US 11,693,380 B1
Distribution methods and distribution systems for greenspace irrigation water of smart cities based on internet of things
Zehua Shao, Chengdu (CN); Yaqiang Quan, Chengdu (CN); Junyan Zhou, Chengdu (CN); Bin Liu, Chengdu (CN); and Yongzeng Liang, Chengdu (CN)
Assigned to CHENGDU QINCHUAN IOT TECHNOLOGY CO., LTD., Chengdu (CN)
Filed by CHENGDU QINCHUAN IOT TECHNOLOGY CO., LTD., Sichuan (CN)
Filed on Aug. 11, 2022, as Appl. No. 17/818,981.
Claims priority of application No. 202210813721.9 (CN), filed on Jul. 12, 2022.
Int. Cl.

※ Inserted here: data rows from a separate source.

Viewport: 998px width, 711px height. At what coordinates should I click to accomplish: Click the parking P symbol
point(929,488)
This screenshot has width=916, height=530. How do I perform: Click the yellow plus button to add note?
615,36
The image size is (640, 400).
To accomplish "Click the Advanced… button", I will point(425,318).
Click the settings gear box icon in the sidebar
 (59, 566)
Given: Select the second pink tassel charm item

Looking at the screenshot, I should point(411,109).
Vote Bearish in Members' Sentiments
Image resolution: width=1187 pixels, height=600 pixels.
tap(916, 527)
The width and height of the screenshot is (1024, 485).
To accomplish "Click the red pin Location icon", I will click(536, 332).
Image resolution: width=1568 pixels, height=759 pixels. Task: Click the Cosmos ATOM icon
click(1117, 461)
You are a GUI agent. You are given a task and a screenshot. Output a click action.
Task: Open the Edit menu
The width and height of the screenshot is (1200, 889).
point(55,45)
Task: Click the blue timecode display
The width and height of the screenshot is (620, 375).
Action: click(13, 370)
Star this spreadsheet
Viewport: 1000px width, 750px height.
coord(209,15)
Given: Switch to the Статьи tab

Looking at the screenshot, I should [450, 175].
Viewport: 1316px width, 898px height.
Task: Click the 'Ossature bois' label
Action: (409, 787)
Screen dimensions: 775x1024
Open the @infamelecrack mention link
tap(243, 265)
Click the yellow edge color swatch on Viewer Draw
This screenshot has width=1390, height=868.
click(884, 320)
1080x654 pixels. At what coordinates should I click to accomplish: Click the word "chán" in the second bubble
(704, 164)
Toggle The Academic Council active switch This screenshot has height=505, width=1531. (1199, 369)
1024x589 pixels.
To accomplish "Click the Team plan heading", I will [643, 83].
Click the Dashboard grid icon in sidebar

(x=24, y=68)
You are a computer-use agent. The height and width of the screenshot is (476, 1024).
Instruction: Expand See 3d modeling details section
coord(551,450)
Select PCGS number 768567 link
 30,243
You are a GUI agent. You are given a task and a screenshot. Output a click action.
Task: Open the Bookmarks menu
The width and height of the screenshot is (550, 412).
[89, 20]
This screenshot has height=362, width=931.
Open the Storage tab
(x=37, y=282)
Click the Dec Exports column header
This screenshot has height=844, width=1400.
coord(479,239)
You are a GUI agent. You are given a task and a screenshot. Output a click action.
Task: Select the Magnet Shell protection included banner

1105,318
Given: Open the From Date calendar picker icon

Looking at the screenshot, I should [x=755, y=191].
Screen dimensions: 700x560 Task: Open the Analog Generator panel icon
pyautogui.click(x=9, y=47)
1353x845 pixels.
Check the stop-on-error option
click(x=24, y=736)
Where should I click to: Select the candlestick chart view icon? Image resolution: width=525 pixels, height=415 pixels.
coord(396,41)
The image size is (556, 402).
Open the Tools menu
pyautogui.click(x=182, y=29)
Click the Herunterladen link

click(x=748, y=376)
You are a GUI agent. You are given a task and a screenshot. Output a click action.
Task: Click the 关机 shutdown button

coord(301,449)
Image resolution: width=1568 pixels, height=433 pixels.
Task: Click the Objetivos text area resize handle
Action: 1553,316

G05B 19/042 (2006.01)
CPC G05B 19/042 (2013.01) [G05B 2219/2625 (2013.01)] 4 Claims
OG exemplary drawing
 
1. A distribution method for greenspace irrigation water of a smart city based on an Internet of Things, wherein the distribution method is performed by an urban management platform, comprising:
obtaining historical monitoring information of a plurality of greenspaces in a target area within a historical time period from an urban monitoring object platform through a sensor network platform; determining historical growth information of the plurality of greenspaces within the historical time period based on the historical monitoring information of the plurality of greenspaces;
for each greenspace, obtaining historical irrigation parameters of a greenspace within the historical time period through an irrigation object platform and obtaining historical environment information of the greenspace within the historical time period through the urban monitoring object platform; determining first growth information of the greenspace within a first future time period through a growth condition prediction model based on the historical growth information, the historical irrigation parameters, and the historical environment information; wherein the growth condition prediction model is obtained by training an initial growth prediction model based on a plurality of sets of training samples with labels, and the training samples include sample growth information, sample irrigation parameters, and sample environment information of sample greenspaces within a first sample time period, the labels are growth information of the sample greenspaces within a second sample time period, and the first sample time period is earlier than the second sample time period;
obtaining a preset total amount of irrigation in the target area within the first future time period; and
determining target irrigation parameters combined corresponding to the each greenspace with a preset algorithm based on the preset total amount of irrigation and the first growth information of the each greenspace, wherein the preset algorithm includes at least one round of iterative updation, and one round in the at least one round of iterative updation includes:
updating a multi-dimensional increment to be processed to obtain a multi-dimensional increment after a current round of iterative updation; determining the multi-dimensional increment after the current round of iterative updation as the multi-dimensional increment to be processed in a next round, wherein the multi-dimensional increment includes a plurality of increment elements corresponding to the plurality of greenspaces and each increment element of the plurality of increment elements represents an adjustment range of irrigation water amount for the corresponding greenspace; and updating an increment element to be updated in the multi-dimensional increment to be processed including:
updating the increment element to be updated based on a current loss in a previous round, wherein the current loss in the previous round is determined based on a difference between candidate irrigation water amount elements obtained in the previous round and a historical optimal candidate irrigation parameter; and
for candidate irrigation parameters to be processed in the greenspace of the plurality of greenspaces of the candidate irrigation schemes to be processed, updating the candidate irrigation parameters to be processed based on an updated increment element corresponding to the greenspace in the multi-dimensional increment after the current round of iterative updation to obtain the candidate irrigation schemes after the current round of iterative updation, wherein the candidate irrigation schemes after the current round of iterative updation are determined as the candidate irrigation schemes to be processed in the next round;
if a total amount of irrigation of the plurality of greenspaces in the candidate irrigation schemes after the current round of iterative updation is greater than the preset total amount of irrigation, reducing the irrigation water amount of the each greenspace in the candidate irrigation schemes after the current round of iterative updation according to a ratio, wherein the ratio is determined based on a ratio of the total amount of irrigation of the plurality of greenspaces to the preset total amount of irrigation;
generating an irrigation control instruction for the each greenspace based on the target irrigation parameters;
and sending the irrigation control instruction to the irrigation object platform through the sensor network platform, wherein the irrigation object platform is configured to irrigate the each greenspace in response to the irrigation control instruction.